Airdate: Monday, April 13 at 10 AM

Thirty years ago, journalist Amy Goodman premiered the daily radio show Democracy Now. Launched on nine community radio stations in 1996, the program now broadcasts on over 1,400 television and radio stations worldwide. Along the way, Goodman and Democracy Now provided groundbreaking coverage of the Standing Rock protests, Chevron’s alleged corruption in Nigeria and illnesses linked to toxins after 9/11. The new documentary “Steal This Story, Please!” recounts Goodman’s career. We’ll talk with her about the documentary, three decades of Democracy Now and the role of independent journalism in today’s news landscape.

Guests:

Amy Goodman, host and executive producer, Democracy Now!; subject of "Steal This Story, Please!" about her 30 year career in independent media

Tia Lessin, co-director, ‘Steal This Story, Please!’

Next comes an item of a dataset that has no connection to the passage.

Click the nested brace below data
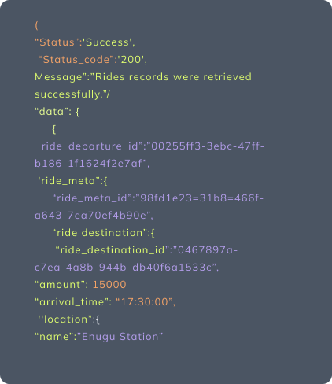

This partial transcript was computer-generated. While our team has reviewed it, there may be errors.

Mina Kim: Welcome to Forum. I’m Mina Kim. When the independent news show Democracy Now! launched thirty years ago, it broadcast on some nine community radio stations. Today, it’s on more than fourteen hundred radio and television stations worldwide.

A new documentary looks at the life and career of its host since Democracy Now!‘s inception, Amy Goodman, with plenty of moments featuring what director Tia Lessin describes as Goodman’s sheer audacity. Here’s a clip from the film’s opening, where Goodman chases, for several minutes, a Trump policy adviser at the twenty eighteen U.N. Climate Summit as he tries to run away.

Steal This Story, Please! clip:

Amy Goodman: Can you explain why you won’t answer any questions on the issue of climate change, or why the U.S. is here?

Trump policy advisor: If you would like to set up an interview, we could do that. But you’re actually harassing me.

Amy Goodman: A reporter asking you a question, sir, is not harassment.

Mina Kim: The documentary is called Steal This Story, Please. And listeners, what do you want to ask or tell Amy Goodman? Amy, welcome to Forum.

Amy Goodman: Oh, it’s so great to be with you. A real honor.

Mina Kim: And happy birthday, I understand. It’s your birthday today.

Amy Goodman: It is. It’s great to be on this show doing this program. I can’t think of a better birthday, quite seriously.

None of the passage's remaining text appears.